Usually in this space we focus on reviewing books in the realms of marketing or marketing research but as the pandemic and its stresses have endured, experts have repeatedly told us it’s therapeutic to learn new skills or enhance existing ones and also take a little time for ourselves.

Now, that’s easier said than done, given that our daily lives have been disrupted in countless ways by the virus. Work is different (if you are lucky enough to still have your job), grocery shopping is different, school is different, leisure time is different. And not just different but often way more complicated. So finding time for personal and professional growth often seems like another item that gets pushed down our to-do lists.

But two recent books offer the promise of making the effort worthwhile.

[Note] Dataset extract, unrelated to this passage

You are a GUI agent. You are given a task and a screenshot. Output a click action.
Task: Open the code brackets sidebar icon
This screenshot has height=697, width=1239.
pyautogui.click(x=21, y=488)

They aren’t specifically geared to your lives as marketing researchers but in their own ways, each has the potential to make you a happier, more effective one.

The Power of Ritual - Book CoverCasper ter Kuile’s The Power of Ritual (HarperOne) is largely about the act of adding intention and mindfulness to everyday tasks. (You may recognize his name from his work as co-host of the popular Harry Potter and the Sacred Text podcast.) He’s a Harvard Divinity School Fellow and while the book touches on religion frequently, it’s more interested in the social and emotional aspects of religions or any other regular, habitual practices (like CrossFit!) that can deliver that nurturing sense of belonging to something that’s larger than yourself. Reading, eating and walking the dog are just a few of the daily actions that he urges readers to be intentional about and while the act of doing so does take extra effort (the very thought of which can be mentally exhausting on certain days), the work pays off by grounding our actions in a wider context that at once affirms the self while also making us feel part of a larger whole.

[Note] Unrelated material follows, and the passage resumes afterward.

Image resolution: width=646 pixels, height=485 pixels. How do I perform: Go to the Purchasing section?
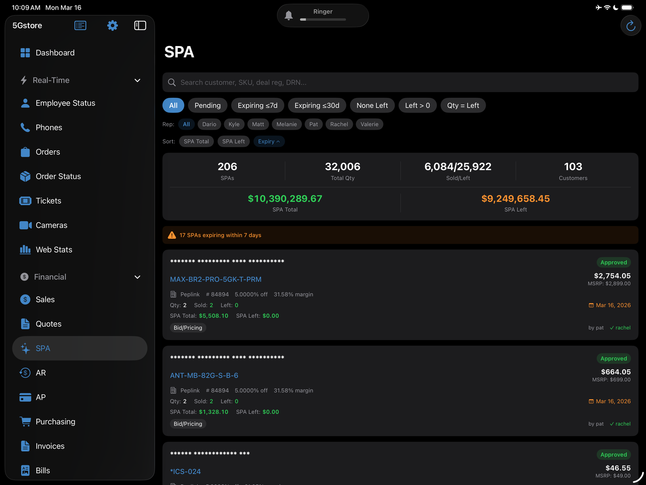pos(55,422)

Being intentional is also a large part of the advice offered in Give Yourself a Nudge (Cambridge University Press), in which author Ralph Keeney argues that careful consideration of the desired outcomes can be a forceful driver of better decision-making. Specifically, Keeney makes a case for values-based decision-making and how it can lead to better outcomes for our personal and business decisions. We’re not talking minor decisions like what to have for lunch but rather decisions around searching for a new job or buying a new car, for example. Keeney helpfully includes comprehensive chapters on identifying your values in relation to decisions and also explores the merits of creating alternatives – possible courses of action that you have the authority to choose – as a way to add breadth and agency to your decision process. This book can feel at times a dense read (all this analysis of something that we are often told should be made in a snap!) and it’s generally more suited to personal decisions than on-the-job ones but if you are looking for guidance for how to approach making important life choices, it’s well worth picking up.